8D. Indicate severity of radiculopathy and side affected:
Right: [X] Mild
Left: [X] Mild

SECTION IX – ANKLYLOSIS

9. Is there ankylosis of the spine?
[X] No

-------------------------------------------------------
??? Should have been [X] Yes based on Citation Nr: 0304153 which shows that disability entitlement for surgical fusion from L2 to S1 with limitation of motion and pain, including on use, productive of functional impairment comparable to complete bony fixation (ankylosis) of the lumbar spine.

** ankylosis: abnormal stiffening and immobility of a joint due to fusion of the bones.
-------------------------------------------------------

SECTION X – OTHER NEUROLOGIC ABNORMALITIES

SECTION XI – INTERVERTEBRAL DISC SYNDROME (IVDS) AND EPISODES REQUIRING BED REST

SECTION XII – ASSISTIVE DEVICES

12a. Does the Veteran use any assistive devices as a normal mode of locomotion, although ocassional locomotion by other methods may be possible:
[X] Yes

If yes, identify assistive devices used (check all that apply and indicate frequency):
[X] Brace / Frequency of Use: [] Constant

12B. If the Veteran uses any assistive devices, specify the condition and identify the assistive device used for each condition:
Back Support – status post lumbar fusion

SECTION XIII – REMAINING EFFECIVE FUNCTION OF THE EXTREMITIES

SECTION XIV – OTHER PERTINENT PHYSICAL FINDINGS, COMPLICATIONS, CONDITIONS, SIGNS, SYMPTOMS AND SCARS

14B. Does the Veteran have any scars?
[X] Yes,
Location: Lumbar Spine
Length is 21 cm x width 1 cm

SECTION XV – DIAGNOSTIC TESTING

15A. Have imaging studies of the thoracolumbar spine been performed and are the results available?
[X] Yes
If yes, is arthritis documented?
[X] Yes

15C. Are there any other significant diagnostic test findings or results?
[X] Yes, If yes, provide type of test or procedure, date and results (brief summary):
5/13/2017 - Impressions:
Interval L3-L5 lumbar spinal fusion as above. Examination is slightly limited by metallic artifact-and lack of contrast.

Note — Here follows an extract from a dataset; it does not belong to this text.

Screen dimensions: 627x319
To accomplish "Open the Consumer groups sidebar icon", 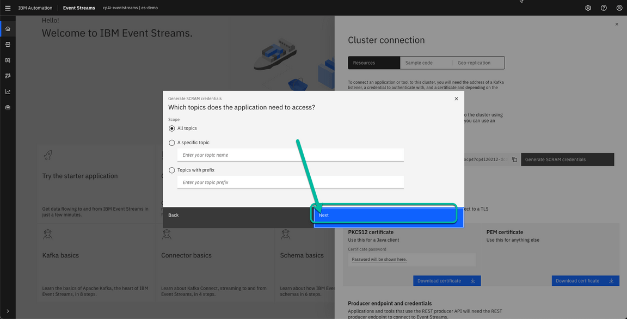I will tap(8, 76).
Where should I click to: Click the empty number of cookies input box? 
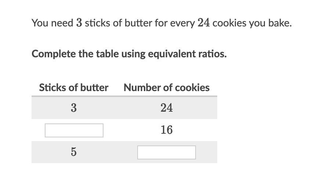tap(167, 152)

Progressive disc protrusion at L5-S1 nwith mass effect upon the S1 nerve root.

Progressive spondylosis at L2-3 with now moderate central spinal canal stenosis.

SECTION XVI – FUNCTIONAL IMPACT

Does the Veteran's thoracolumbar spine (back) condition impact his or her ability to work?
[X] Yes

If yes, describe the impact of each of the Veteran's thoracolumbar spine (back) conditions, providing one or more examples:
Difficulty with prolonged sitting, standing or walking and with bending and lifting.

SECTION XVII - REMARKS
17A. Is there objective evidence of pain when the back is used in non-weight bearing?
[X] Yes
 
I thought you said your doctors would write these opinions for you in another thread?


Your claims are chaotic you are fighting for TDIU when you don't even come close to the percentage requirement to receive it you keep stating "well when I win this and this claim my tdiu will be approved" but you haven't won and now you have a negative opinion from the c&p examiner I told you from the beginning this was a weak claim weak claims need lots of evidence to just meet the 38 CFR 3.102 standard for a possible grant.

That's the only path to victory here.
 
Any provider can make an error, just as anyone in the VA can in determining the correct rating. This is exactly why there is an appeal process. AT the appropriate time use the process, it is called a VARR.
 
Questions have been addressed. Thread closed.